- **Given request**
Print the lines of the data that begin with the line containing "This screenshot has width=1456, height=818." and end with the line containing "Action: pyautogui.click(x=291, y=410)", repeating each one without change.

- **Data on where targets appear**
* BEGIN *

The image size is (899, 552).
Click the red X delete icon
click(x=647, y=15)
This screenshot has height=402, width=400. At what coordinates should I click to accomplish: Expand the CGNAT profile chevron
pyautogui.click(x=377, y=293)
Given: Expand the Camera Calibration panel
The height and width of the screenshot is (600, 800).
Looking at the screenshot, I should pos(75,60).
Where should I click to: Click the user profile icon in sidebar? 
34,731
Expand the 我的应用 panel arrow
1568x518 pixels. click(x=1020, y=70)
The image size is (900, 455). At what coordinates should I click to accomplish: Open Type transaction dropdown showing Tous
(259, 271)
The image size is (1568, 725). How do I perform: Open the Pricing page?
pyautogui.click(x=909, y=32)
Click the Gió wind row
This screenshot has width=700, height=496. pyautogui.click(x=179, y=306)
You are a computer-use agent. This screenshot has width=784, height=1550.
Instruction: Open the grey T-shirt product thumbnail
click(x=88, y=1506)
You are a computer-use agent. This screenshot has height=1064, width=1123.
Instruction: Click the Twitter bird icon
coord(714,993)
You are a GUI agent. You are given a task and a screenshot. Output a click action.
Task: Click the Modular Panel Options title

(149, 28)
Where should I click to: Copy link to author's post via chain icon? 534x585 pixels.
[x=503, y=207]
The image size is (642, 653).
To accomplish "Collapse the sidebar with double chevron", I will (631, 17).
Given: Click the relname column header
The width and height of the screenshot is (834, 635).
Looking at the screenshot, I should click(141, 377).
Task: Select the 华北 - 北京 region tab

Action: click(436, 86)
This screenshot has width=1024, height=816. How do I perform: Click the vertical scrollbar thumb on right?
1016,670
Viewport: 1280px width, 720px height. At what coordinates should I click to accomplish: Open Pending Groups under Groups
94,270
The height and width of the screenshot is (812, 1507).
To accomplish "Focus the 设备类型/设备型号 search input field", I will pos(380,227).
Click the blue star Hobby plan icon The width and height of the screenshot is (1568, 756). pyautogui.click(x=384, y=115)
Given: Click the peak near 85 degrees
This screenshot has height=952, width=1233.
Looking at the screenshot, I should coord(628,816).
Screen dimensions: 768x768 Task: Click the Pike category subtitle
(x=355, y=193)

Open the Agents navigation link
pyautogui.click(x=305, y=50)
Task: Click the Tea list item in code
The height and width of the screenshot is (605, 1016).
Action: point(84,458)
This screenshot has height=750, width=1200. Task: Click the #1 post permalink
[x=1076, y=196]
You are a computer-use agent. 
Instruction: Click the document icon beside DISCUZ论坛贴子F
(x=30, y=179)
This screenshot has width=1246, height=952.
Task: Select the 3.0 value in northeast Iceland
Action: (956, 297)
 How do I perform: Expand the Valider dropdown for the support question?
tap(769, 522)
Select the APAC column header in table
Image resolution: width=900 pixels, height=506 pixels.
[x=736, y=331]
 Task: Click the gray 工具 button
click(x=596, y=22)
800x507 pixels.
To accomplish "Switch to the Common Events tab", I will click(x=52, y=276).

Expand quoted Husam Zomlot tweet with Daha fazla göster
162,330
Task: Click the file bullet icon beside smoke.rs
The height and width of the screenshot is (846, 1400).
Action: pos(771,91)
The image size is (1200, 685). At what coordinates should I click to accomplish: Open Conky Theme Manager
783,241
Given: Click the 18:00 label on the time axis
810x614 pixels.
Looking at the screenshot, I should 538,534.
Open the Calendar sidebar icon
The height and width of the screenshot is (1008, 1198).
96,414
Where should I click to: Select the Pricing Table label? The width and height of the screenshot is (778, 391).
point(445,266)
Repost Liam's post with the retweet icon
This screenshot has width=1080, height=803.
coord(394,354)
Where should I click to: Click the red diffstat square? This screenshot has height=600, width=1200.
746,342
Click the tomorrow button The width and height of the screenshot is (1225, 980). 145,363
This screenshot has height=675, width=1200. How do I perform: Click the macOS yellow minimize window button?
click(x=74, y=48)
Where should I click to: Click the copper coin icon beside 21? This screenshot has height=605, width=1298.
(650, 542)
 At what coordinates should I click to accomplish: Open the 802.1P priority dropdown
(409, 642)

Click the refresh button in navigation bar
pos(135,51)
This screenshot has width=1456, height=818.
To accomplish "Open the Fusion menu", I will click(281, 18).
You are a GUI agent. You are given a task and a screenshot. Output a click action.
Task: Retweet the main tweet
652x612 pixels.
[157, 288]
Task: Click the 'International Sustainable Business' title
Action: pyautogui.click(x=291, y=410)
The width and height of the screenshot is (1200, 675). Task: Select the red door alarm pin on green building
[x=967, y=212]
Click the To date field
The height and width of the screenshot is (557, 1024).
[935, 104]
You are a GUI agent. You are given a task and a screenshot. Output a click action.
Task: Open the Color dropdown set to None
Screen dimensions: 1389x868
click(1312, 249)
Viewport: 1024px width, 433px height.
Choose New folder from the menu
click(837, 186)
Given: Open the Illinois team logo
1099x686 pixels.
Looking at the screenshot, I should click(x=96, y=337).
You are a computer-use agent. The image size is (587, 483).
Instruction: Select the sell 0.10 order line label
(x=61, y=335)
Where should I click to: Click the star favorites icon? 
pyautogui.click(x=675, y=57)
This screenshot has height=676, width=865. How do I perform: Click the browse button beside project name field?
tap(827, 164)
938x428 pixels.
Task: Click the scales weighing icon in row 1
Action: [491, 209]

* END *

- **Written solution**
This screenshot has width=1456, height=818.
To accomplish "Open the Fusion menu", I will click(281, 18).
You are a GUI agent. You are given a task and a screenshot. Output a click action.
Task: Retweet the main tweet
652x612 pixels.
[157, 288]
Task: Click the 'International Sustainable Business' title
Action: pyautogui.click(x=291, y=410)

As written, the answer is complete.